Q: The mascots are incredibly unique-What process have you all come up with to create the design?
A: We find supplies from thrift shops, people’s closets and things locally sourced from the area of the museum. It is like shopping for groceries. Then, we quickly put something together. Working improvisationally, Brian usually builds it on me while we both discuss design and practicality. One of our goals is to break-up the human form. The costumes are built swiftly and usually onsite.
Q: On your website it hints at the fact that you may just come up to a museum and promote it. Have you really done that? What museum did you first try this with? Were they accepting?
A: Yes, we do sometimes just show up at a museum. Our first was the Los Angeles County Museum of Art (LACMA) in 2009. We sent out a public press release stating that LACMA will get a mascot and informed LACMA personnel including Director Michael Govan. Someone from their press office wrote us and explicitly told us not to come, and that LACMA has worked hard to establish a specific branding. We had several heated but cordial emails back and forth. We showed up anyways to mascot the perimeter of the museum and caught many suspicious looks from guards. We picketed the museum with a “Love LACMA” sign and took some great photos with museum fans. We came back later during the California Biennial at Orange County Museum of Art (OCMA) as the OCMAscot to promote the show at LACMA. We handed out buttons and stickers to guests and guards.

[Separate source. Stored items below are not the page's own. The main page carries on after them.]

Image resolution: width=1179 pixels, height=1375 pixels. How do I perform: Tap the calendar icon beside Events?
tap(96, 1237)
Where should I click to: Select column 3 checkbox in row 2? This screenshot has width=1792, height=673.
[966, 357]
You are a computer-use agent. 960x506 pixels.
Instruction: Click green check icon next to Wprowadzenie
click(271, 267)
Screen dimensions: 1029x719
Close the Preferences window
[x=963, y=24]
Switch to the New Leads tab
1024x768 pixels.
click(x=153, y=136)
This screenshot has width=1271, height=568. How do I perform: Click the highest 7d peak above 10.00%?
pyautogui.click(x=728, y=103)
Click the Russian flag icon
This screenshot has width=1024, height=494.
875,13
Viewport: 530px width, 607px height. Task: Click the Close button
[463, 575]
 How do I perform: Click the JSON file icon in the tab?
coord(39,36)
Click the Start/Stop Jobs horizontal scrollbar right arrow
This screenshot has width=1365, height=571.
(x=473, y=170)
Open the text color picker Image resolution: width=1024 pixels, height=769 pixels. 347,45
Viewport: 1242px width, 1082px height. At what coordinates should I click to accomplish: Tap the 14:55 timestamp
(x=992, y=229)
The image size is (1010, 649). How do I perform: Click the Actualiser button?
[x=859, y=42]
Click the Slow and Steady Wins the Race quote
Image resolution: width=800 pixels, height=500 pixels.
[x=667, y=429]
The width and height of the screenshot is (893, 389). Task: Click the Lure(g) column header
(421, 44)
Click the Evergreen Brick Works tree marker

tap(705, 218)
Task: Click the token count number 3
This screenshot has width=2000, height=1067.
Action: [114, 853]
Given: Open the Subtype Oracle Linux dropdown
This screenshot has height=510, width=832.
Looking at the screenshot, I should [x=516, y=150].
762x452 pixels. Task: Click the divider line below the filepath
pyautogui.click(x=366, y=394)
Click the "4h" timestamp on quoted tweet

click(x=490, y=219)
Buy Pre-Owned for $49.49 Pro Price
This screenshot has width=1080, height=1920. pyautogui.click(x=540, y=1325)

Q: Will you ever return to museums you have already promoted?
A: Yes, we do return, invited or not. For example, we mascotted the Orange County Museum of Art from 2010-11 and returned last summer as a part of our “2012 Summer Tour” during family day for a “Mascot Piñata Demolition” event.
Q: In what ways do you all take in account of the audience that typically comes to the museum? For example: The Samek Art Gallery is typically catered for the student body. Will the mascot reflect this or for a more family oriented audience?
A: We don’t build the mascot for any particular audience. It is what it is. Our goal is to not be fussy and build it with the material we have collected. Reactions vary widely and are very interesting to us.
Q: How do most people react to the mascot- what is the typical first reaction to these mascots?
A: We have encountered all sorts of reactions from total awe, confusion, dismay, a smile, disgust, double takes, to NO reaction at all.